The Victory Academy (formerly Bishop of Rochester Academy and Medway Community College) is a mixed secondary school and sixth form located in Chatham in the English county of Kent.

==History==
Bishop of Rochesters Academy was formed in 2010 with the merging of Medway Community College or MCC, with Chatham South. MCC had previously been Fort Luton High School for Boys and Christchurch High School(girls). It changed its name to The Victory Academy when it severed its ties with the Church of England, and was refactored into the Thinking Schools Academy Trust in May 2015

==Governance==
Medway Community College was a community school directly controlled by Medway Council. The school converted into a Church of England academy in September 2010, and was renamed Bishop of Rochester Academy. The school was sponsored by the Diocese of Rochester, Canterbury Christ Church University and Medway Council. In 2015 the academy changed its name due to severing ties with the Church of England, and is now sponsored by the Thinking Schools Academy Trust.

==The building==
It is located on Magpie Hall Road, at the crest of dry valley that cuts the chalkland, this constrains the site which still had to host the old school during construction.
The school was designed by Nicholas Hare Architects using the same construction techniques at Hare's other two Medway buildings: Brompton Academy and Strood Academy.

The Victory Academy is built around a central courtyard with a range of outdoor spaces used for performance and teaching.
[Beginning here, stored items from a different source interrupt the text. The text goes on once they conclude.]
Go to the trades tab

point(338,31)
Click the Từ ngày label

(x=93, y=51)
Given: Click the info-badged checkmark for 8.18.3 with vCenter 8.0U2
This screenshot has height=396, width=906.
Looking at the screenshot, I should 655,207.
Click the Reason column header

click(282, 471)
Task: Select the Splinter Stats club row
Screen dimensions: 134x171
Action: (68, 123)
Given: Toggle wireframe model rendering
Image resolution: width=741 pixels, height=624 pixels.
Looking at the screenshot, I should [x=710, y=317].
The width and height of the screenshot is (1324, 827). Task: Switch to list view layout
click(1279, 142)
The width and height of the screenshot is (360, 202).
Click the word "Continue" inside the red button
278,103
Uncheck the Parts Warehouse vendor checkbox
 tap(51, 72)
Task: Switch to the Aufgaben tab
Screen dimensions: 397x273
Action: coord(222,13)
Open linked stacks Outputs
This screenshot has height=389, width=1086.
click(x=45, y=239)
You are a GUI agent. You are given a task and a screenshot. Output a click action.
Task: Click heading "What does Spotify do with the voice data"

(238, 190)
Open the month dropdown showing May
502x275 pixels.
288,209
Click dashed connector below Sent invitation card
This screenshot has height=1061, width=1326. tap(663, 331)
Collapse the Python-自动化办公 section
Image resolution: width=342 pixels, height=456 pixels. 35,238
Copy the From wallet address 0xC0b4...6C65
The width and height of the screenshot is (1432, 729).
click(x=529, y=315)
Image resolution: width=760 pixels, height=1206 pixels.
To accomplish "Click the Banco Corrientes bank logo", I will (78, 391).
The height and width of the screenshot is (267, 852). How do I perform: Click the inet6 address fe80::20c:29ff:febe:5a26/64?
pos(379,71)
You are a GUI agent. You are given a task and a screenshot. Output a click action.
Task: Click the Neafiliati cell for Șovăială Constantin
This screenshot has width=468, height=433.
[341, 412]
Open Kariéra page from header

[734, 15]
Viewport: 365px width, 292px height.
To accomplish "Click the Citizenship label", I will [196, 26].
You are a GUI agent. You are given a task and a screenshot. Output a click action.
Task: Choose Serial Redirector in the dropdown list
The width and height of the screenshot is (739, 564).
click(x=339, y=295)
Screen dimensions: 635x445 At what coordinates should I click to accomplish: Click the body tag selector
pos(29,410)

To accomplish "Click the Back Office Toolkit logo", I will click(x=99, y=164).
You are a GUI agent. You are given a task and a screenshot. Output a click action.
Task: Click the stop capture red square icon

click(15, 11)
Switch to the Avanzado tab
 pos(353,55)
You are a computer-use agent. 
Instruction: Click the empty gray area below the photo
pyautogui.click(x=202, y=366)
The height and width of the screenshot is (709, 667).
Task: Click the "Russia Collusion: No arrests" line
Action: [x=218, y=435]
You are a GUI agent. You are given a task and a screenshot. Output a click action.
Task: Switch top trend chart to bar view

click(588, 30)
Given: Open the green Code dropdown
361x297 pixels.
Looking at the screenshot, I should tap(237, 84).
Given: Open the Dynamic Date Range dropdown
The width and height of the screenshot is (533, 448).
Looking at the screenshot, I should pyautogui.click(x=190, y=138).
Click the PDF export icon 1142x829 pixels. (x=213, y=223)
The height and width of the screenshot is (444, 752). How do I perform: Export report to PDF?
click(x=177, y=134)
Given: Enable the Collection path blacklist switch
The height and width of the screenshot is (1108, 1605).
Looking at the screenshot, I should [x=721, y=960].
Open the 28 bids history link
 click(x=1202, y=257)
The building is constructed from prefabricated sections. These include brick-clad pre-cast concrete sandwich panels for external walls, pre-cast columns and pre-cast floor planks.

==Curriculum==
The Victory Academy offers GCSEs and BTECs as programmes of study for pupils, while students in the sixth form have the option to study from a range of A Levels and further BTECs. The school also operates a grammar school stream for academically gifted pupils.